On Fri, 18 Feb 2005, Bernd Nies wrote:
Hi again,
These crashes are caused because cyrus runs out of file descriptors:
Feb 18 14:37:51 mailsrv lmtpunix[25178]: [ID 136705 local6.error] IOERROR: opening /var/spool/adnmail/cyrus/mail/dev/a2k-dev/cyrus.cache: Too many open files Feb 18 14:37:51 mailsrv lmtpunix[25178]: [ID 860734 local6.debug] verify_user(dev.a2k-dev) failed: System I/O error Feb 18 14:38:03 mailsrv imap[546]: [ID 299345 local6.debug] SQUAT failed to open index file Feb 18 14:38:03 mailsrv imap[546]: [ID 418793 local6.debug] SQUAT failed Feb 18 14:38:30 mailsrv master[19603]: [ID 970914 local6.error] process 6771 exited, signaled to death by 11 Feb 18 14:38:30 mailsv master[19603]: [ID 621917 local6.debug] service imaps pid 6771 in BUSY state: terminated abnormally Feb 18 14:38:43 mailsrv master[19603]: [ID 970914 local6.error] process 1326 exited, signaled to death by 11
A couple of days ago I increased the default file descriptor settings in /etc/system from default
set rlim_fd_cur=1024 set rlim_fd_max=4096
to
set rlim_fd_cur=32768 set rlim_fd_max=65536
But recently Cyrus ran out again of file descriptors.

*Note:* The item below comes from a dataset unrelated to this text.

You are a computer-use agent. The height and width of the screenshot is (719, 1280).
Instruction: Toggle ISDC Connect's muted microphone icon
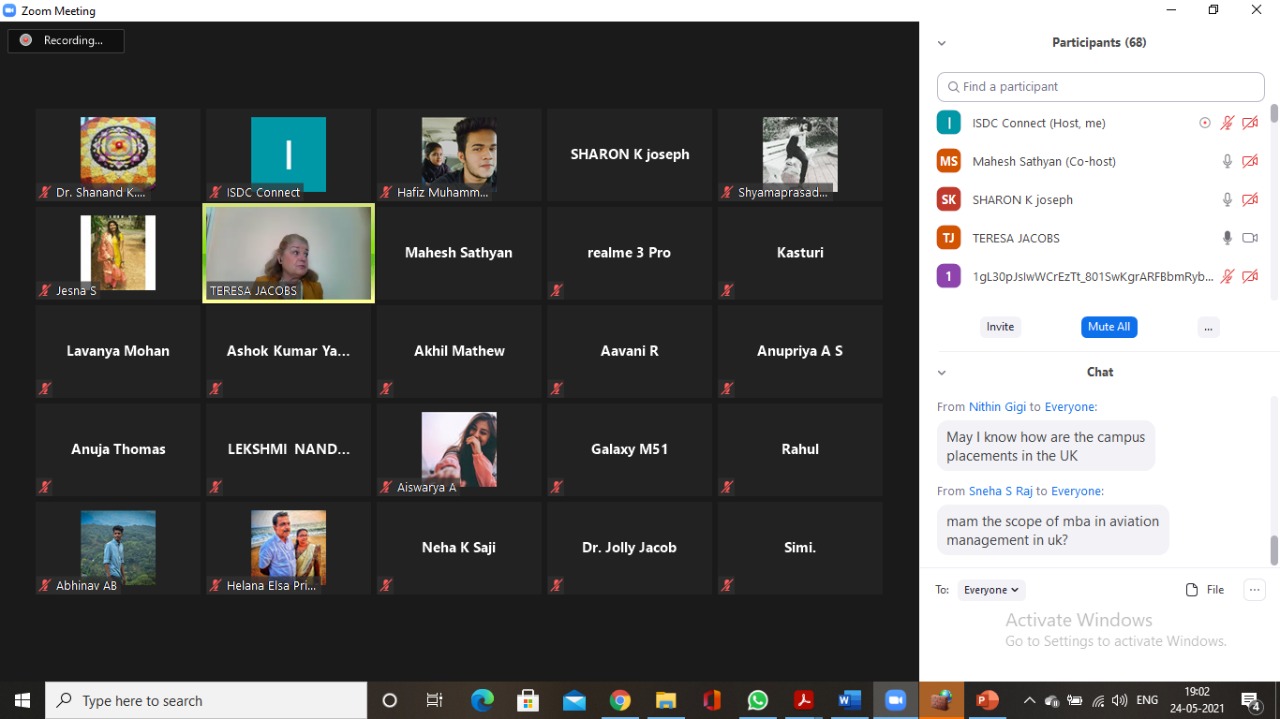pyautogui.click(x=1227, y=123)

Tuning guides tell that it is dangerous to increase these default values:
http://docs.sun.com/source/817-6255/SystemTuning.html http://www.princeton.edu/~psg/unix/solaris/troubleshoot/filedesc.html
We have about 100 concurrent imap users and some of them have more than 10000 mails in a folder. Postfix runs on the same host and delivers the mails through a lmtp socket.
Could it possibly be that Cyrus may not close correctly every file after accessing it and therefore runs out of file descriptors? Or what is the recommended setting?
I have greatly increased the file handle limits on my linux Cyrus server with no adverse consequences. In my Cyrus init script I have:
# Crank up the file limits ulimit -n 209702 ulimit -u 2048
This is probably overkill, but on a moderately loaded system you can expect Cyrus to use more than 1024 file handles easily:
[EMAIL PROTECTED] ~]# cat /proc/sys/fs/file-nr 21818 3984 209702
I would assume that programs on Linux would suffer from the same problems with stdio and select() calls as on Solaris, but I haven't had any trouble so far. My guess is that Sun placed that warning to cover legacy programs that can't handle larger limits.